Here’s Forbes’ — Forbes! — explanation of the earthquake “problem” you dismiss with insider jargon:
I have a google machine too.
Hahaha
Why shouldn’t those destroying the earth and poisoning the water talk about it among themselves?
All that toxic waste water gets reinjected, right? (Produced water? What the hell is “produced water?”

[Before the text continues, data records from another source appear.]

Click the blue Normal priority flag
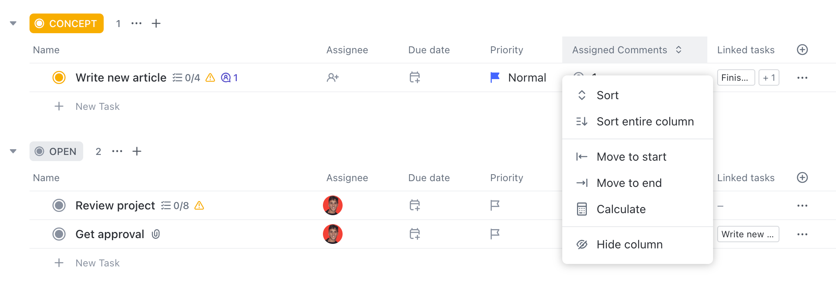The height and width of the screenshot is (291, 836). coord(495,77)
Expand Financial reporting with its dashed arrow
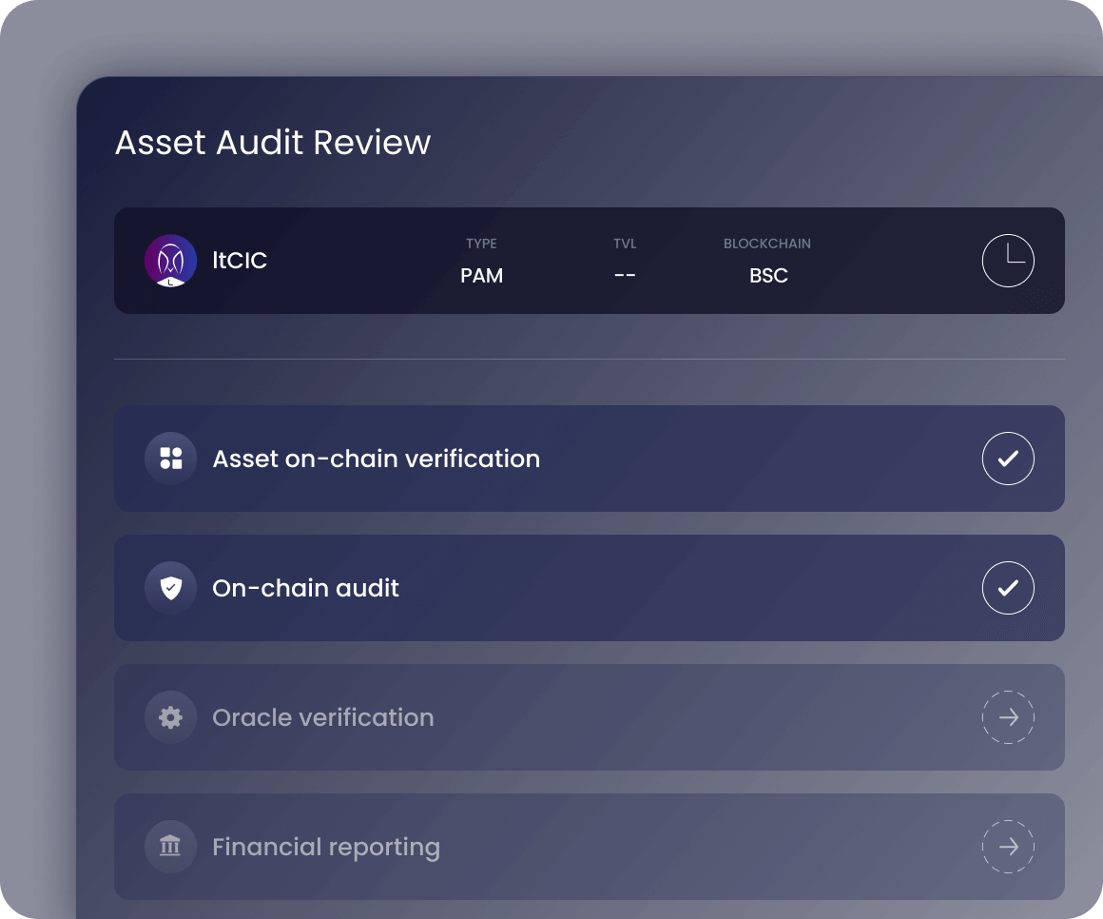This screenshot has width=1103, height=919. pos(1008,847)
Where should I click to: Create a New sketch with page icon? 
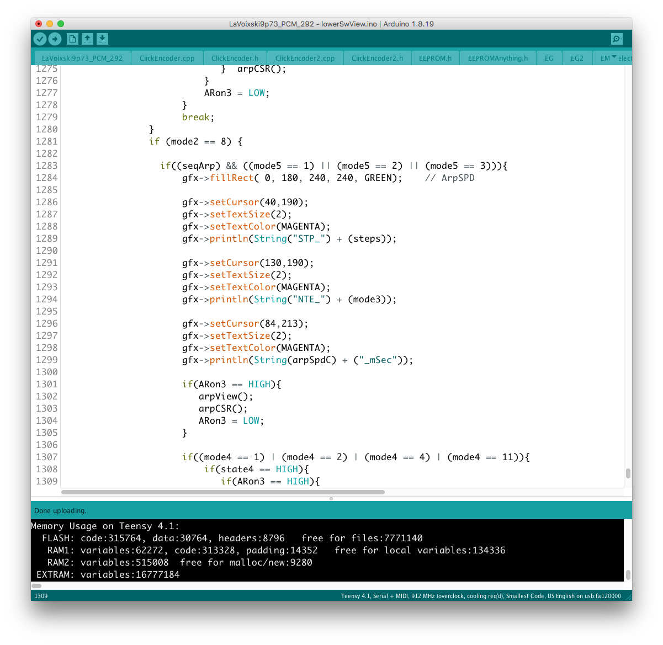pyautogui.click(x=72, y=39)
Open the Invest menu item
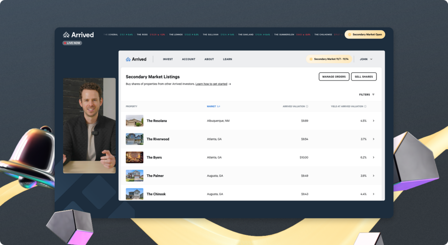This screenshot has height=245, width=448. click(x=168, y=59)
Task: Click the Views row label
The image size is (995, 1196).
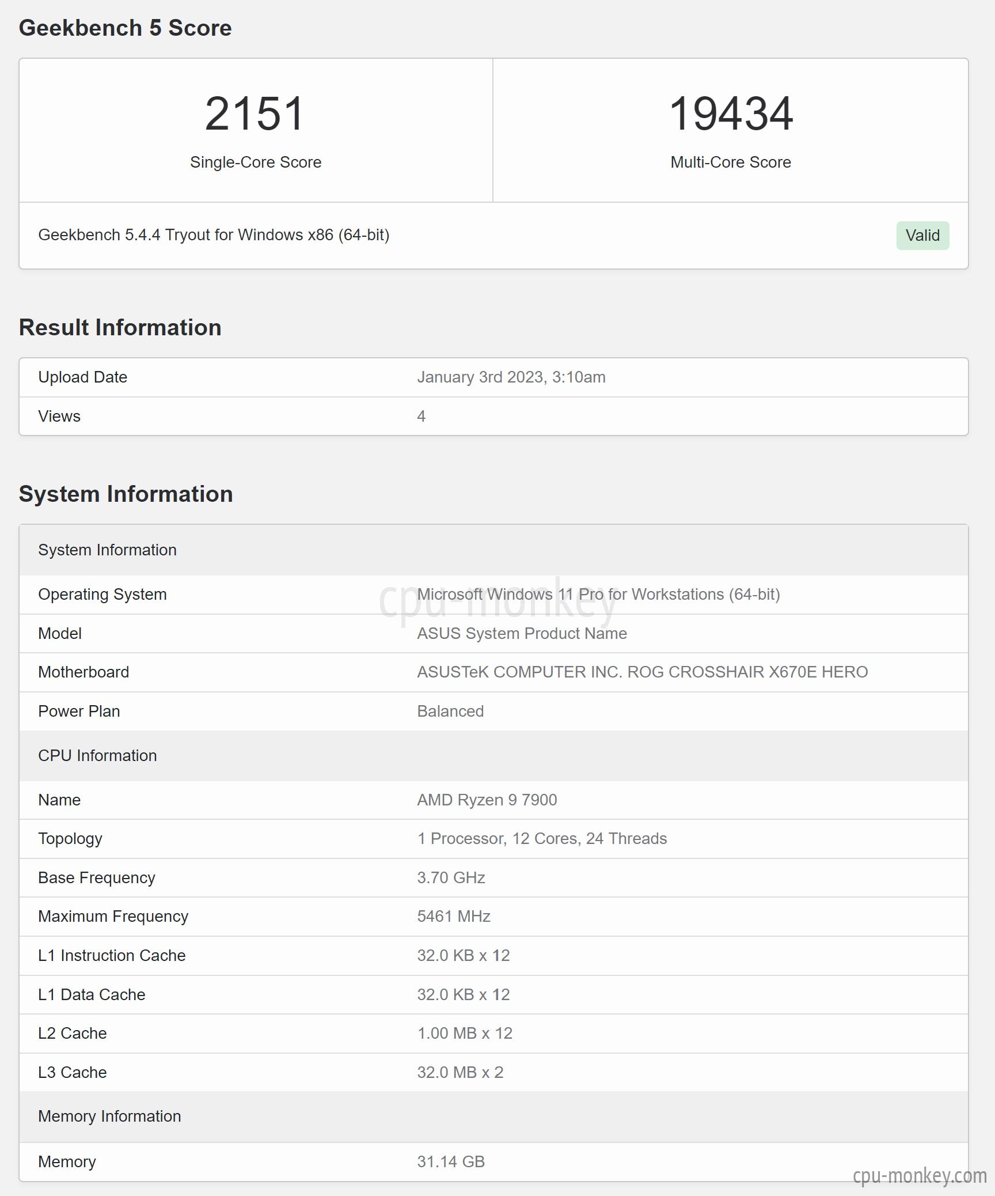Action: [x=59, y=416]
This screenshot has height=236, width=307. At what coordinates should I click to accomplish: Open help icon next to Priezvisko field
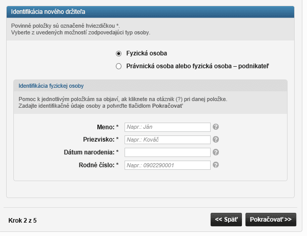216,140
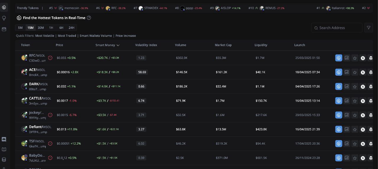The width and height of the screenshot is (378, 169).
Task: Open the Discord icon in left sidebar
Action: pos(4,140)
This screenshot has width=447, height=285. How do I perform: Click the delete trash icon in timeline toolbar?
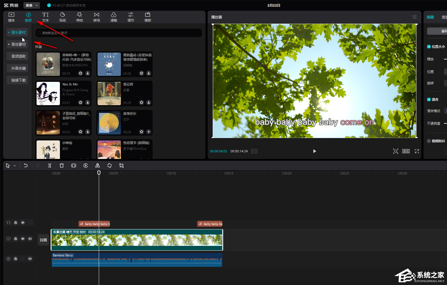[62, 166]
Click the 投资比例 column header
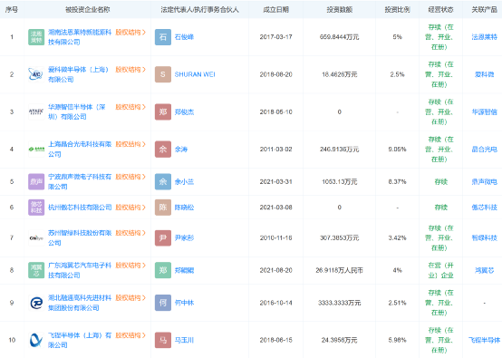 point(397,10)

Here’s Forbes’ — Forbes! — explanation of the earthquake “problem”:
Wilt
You are using classic language of the radical environmental community, Milt. Finding solutions should be the goal because the alternative (what you want) is to shut the industry down – like logging in the US. What natural resource industry doesn’t have hazards associated with it? For example, maintaining water quality is a challenge for all natural resource industries – especially mining. Yet, you will continue to use the products like everyone else. It’s demand, Wilt. Logging, mining and the oil and gas industries exist because of demand – and were never meant to “improve” the environment. The primary goal of regulation is to reduce the impact of environmental damage when natural resources are “harvested” for our benefit. No matter how much environmental quacks want to return us to caves, it’s too late to turn back.

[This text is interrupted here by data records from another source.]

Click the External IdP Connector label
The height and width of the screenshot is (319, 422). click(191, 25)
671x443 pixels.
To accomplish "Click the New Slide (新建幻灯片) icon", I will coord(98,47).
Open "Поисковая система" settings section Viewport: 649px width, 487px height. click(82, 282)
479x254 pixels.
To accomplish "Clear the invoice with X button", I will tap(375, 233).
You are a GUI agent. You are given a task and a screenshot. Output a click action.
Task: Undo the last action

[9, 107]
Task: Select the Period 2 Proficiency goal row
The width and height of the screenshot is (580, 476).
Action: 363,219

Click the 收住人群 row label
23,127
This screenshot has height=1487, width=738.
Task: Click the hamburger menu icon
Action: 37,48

Despite the hazards in California i.e., living in an active earthquake zone, people still choose to live there. Despite the hurricanes, people still live in Florida. Despite the tornadoes, people still live in Kansas. I have yet to notice a mass exodus from California or Oklahoma despite the attempt by industry to “destroy” the environment in Oklahoma. Of course, your radicalized verbiage really has nothing to do with induced earthquakes at all, but you simply are using the earthquakes (like spotted-owls) to attempt to shut down an industry. This is much more about global warming than earthquake hazards. You would think that the Journal for Petroleum Technology (Petroleum Engineers) was just another front organization to fool the ignorant public – a Trump gimmick – to continue operating until Oklahoma collapses into the abyss. In fact, mitigating the hazards is a response by the industry to lessen the hazards or they will be shut down. How does industry benefit from that result? Only radical environmentalist benefit. Well, they cut off their nose to spite their faces….
Thanks.
What if demand (ie growth) is the engine of global warming itself though? I find it interesting to see the psychological underpinnings of this mythical narrative of “moving forward”/”turning back” and that the only reaction to any suggestion that perhaps it’s not in our long-term interest as a species to exploit every available resource on the planet. I also think it’s interesting that even the merest hint that we don’t treat nature like a giant ATM machine is tantamount to calling for all humans to reside in the caves again. Maybe the situation is more complex then you’re implying.
“Identifying major active faults is another challenge for preventing larger earthquakes:”
That waste-injection activates passive faults is a major (pun intended) inconvenience …
It certainly is possible to reactivate any fault in an area under active tectonic stress.